Give again, unaltered, the line with "Toggle the accept license terms checkbox" and all lines that follow it in the listing below, minus any pictures.

============================================================

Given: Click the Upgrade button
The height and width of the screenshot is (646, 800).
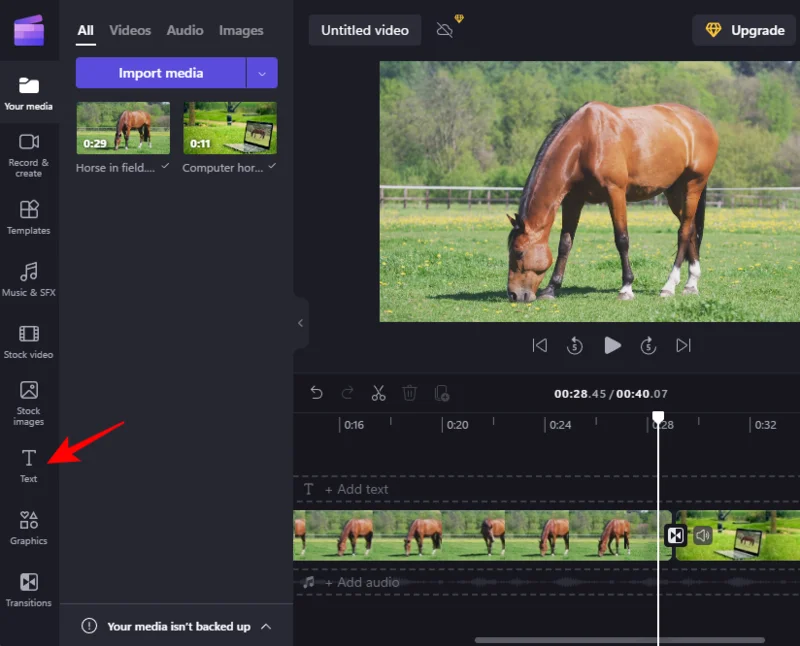Looking at the screenshot, I should [743, 30].
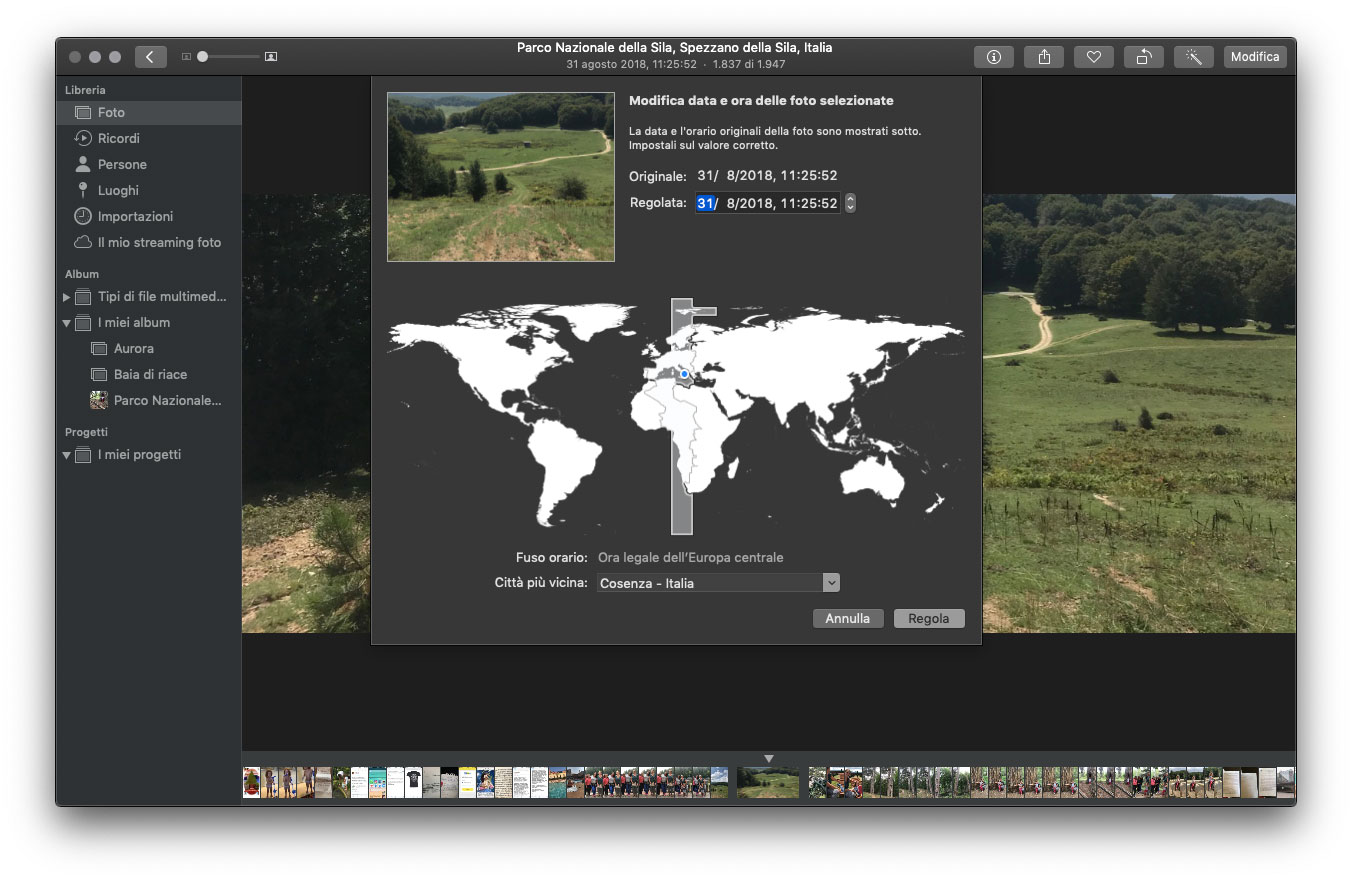Click the Annulla button
1352x880 pixels.
click(x=847, y=619)
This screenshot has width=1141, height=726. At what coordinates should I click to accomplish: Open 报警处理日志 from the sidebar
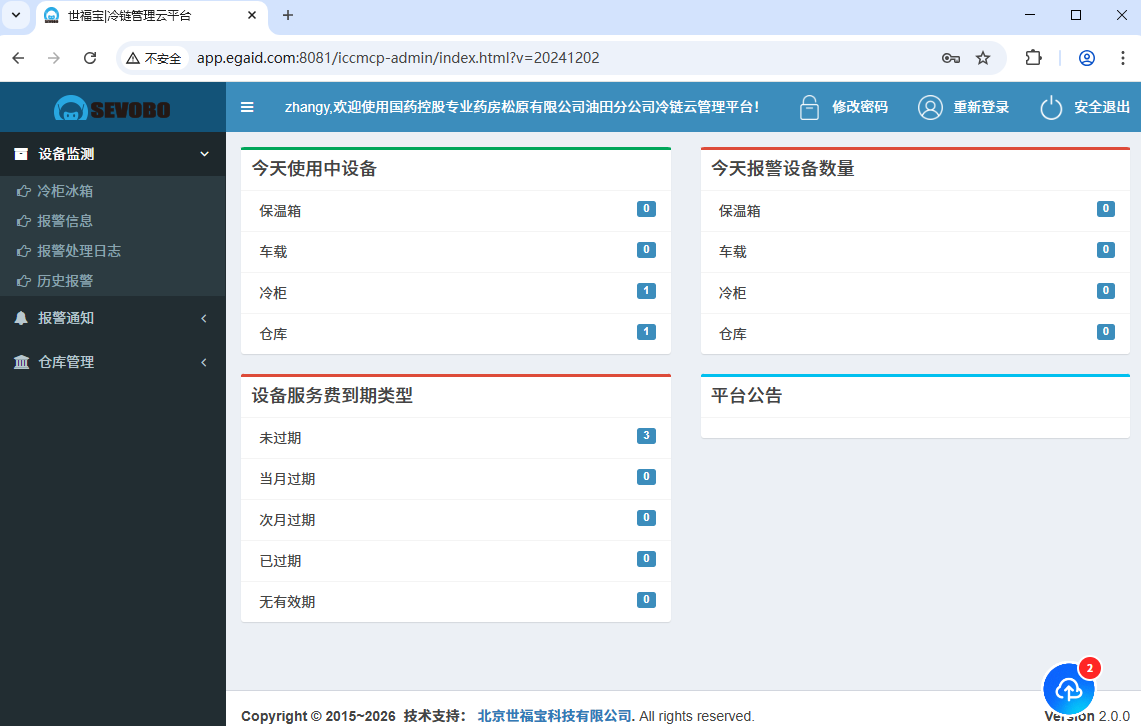click(x=79, y=251)
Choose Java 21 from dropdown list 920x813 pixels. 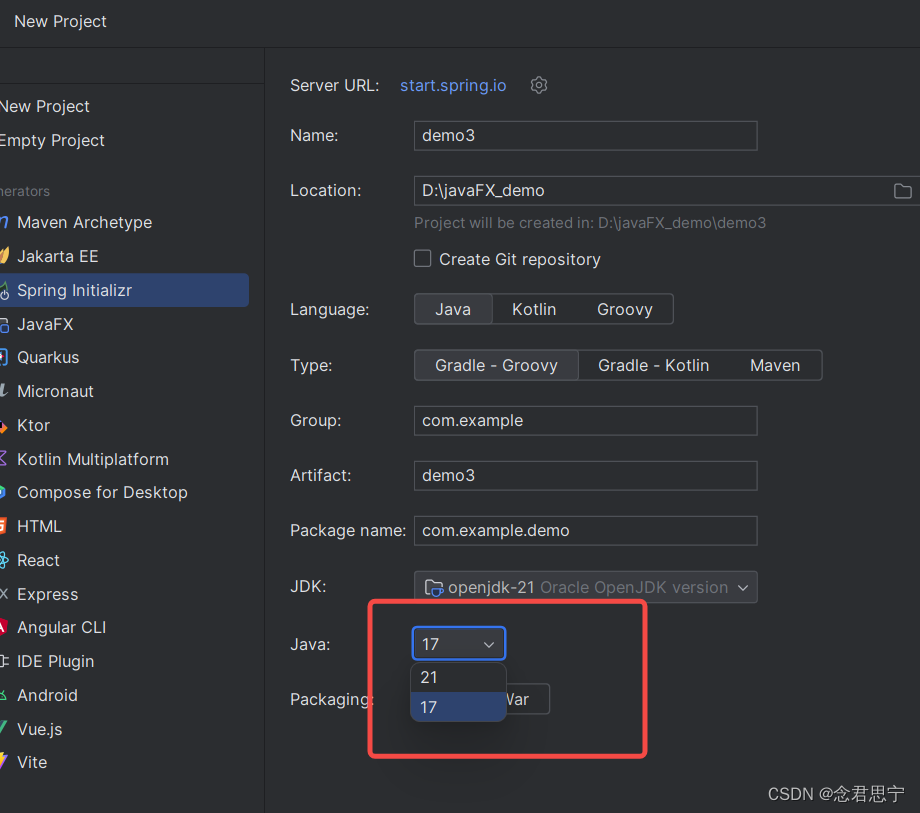click(x=458, y=678)
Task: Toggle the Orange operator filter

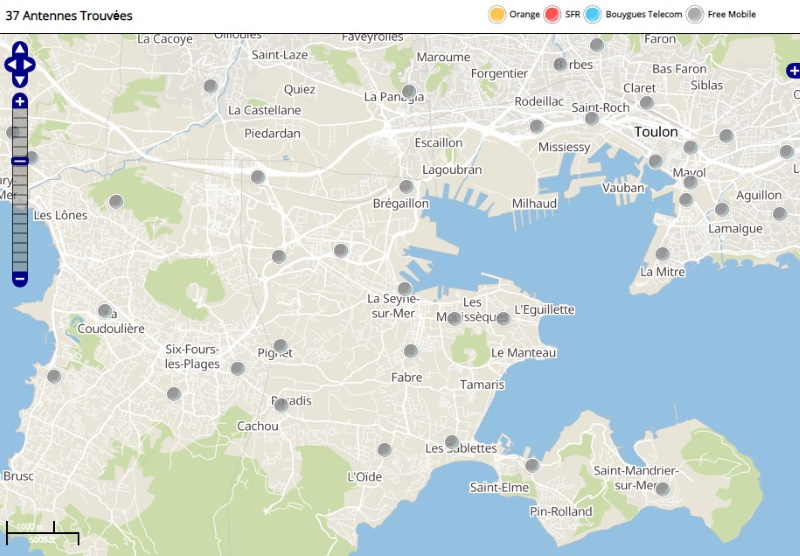Action: click(x=496, y=14)
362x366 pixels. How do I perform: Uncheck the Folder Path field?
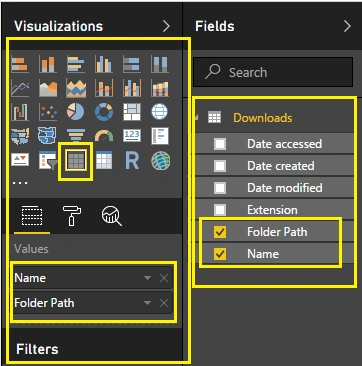pyautogui.click(x=220, y=232)

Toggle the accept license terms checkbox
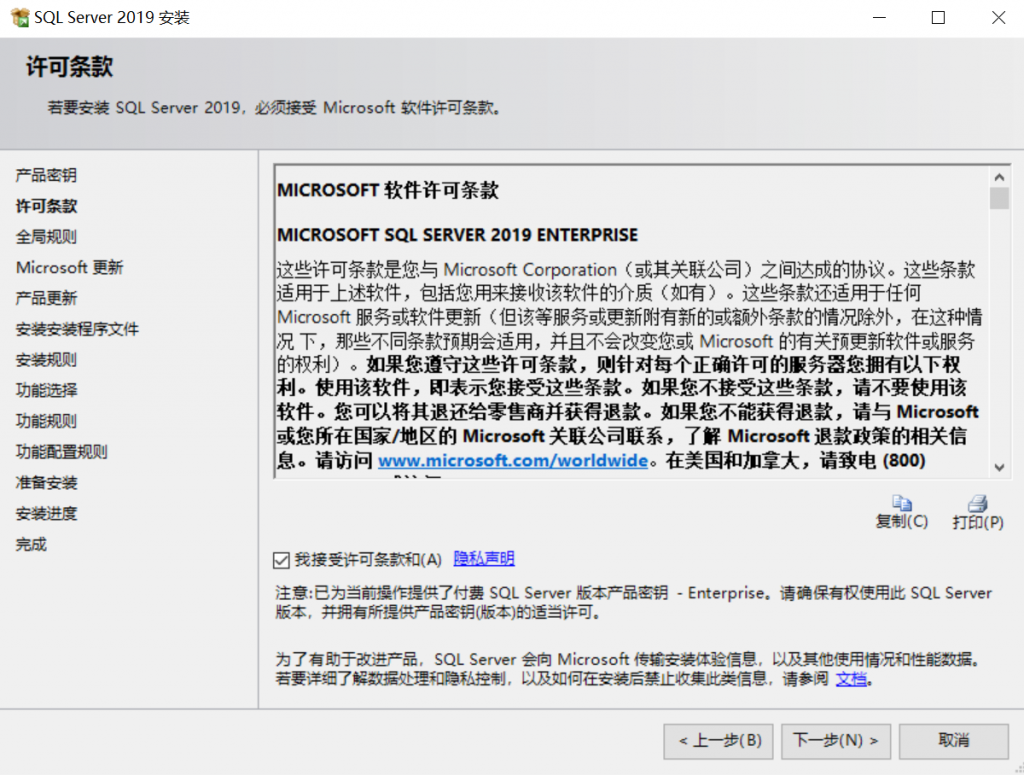point(282,560)
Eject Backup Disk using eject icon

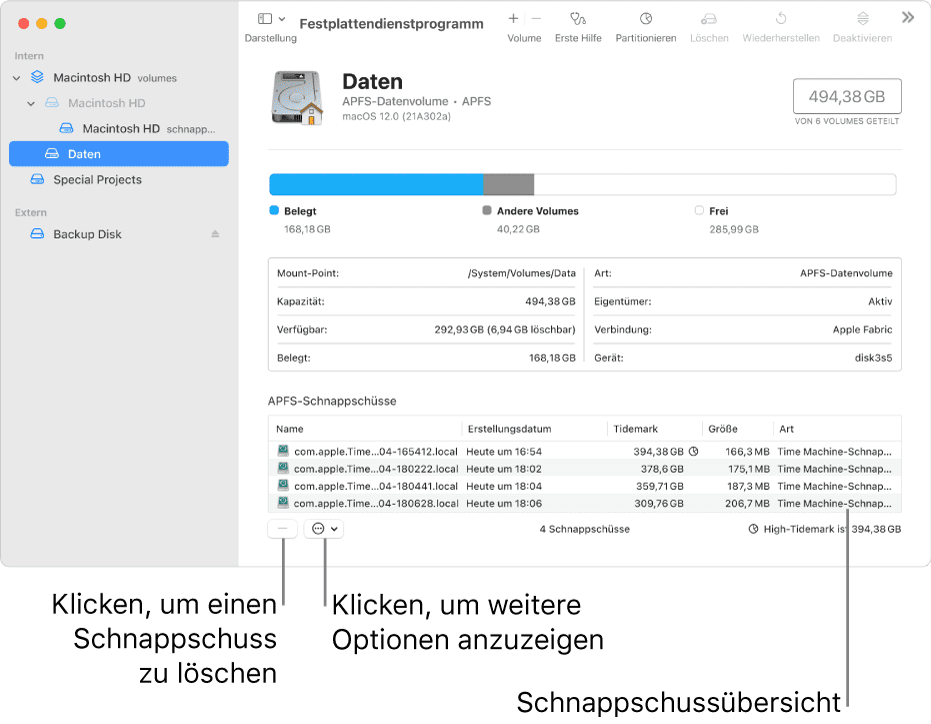coord(214,234)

============================================================

§ WRITTEN ANSWER:
Toggle the accept license terms checkbox
point(282,560)
Eject Backup Disk using eject icon

coord(214,234)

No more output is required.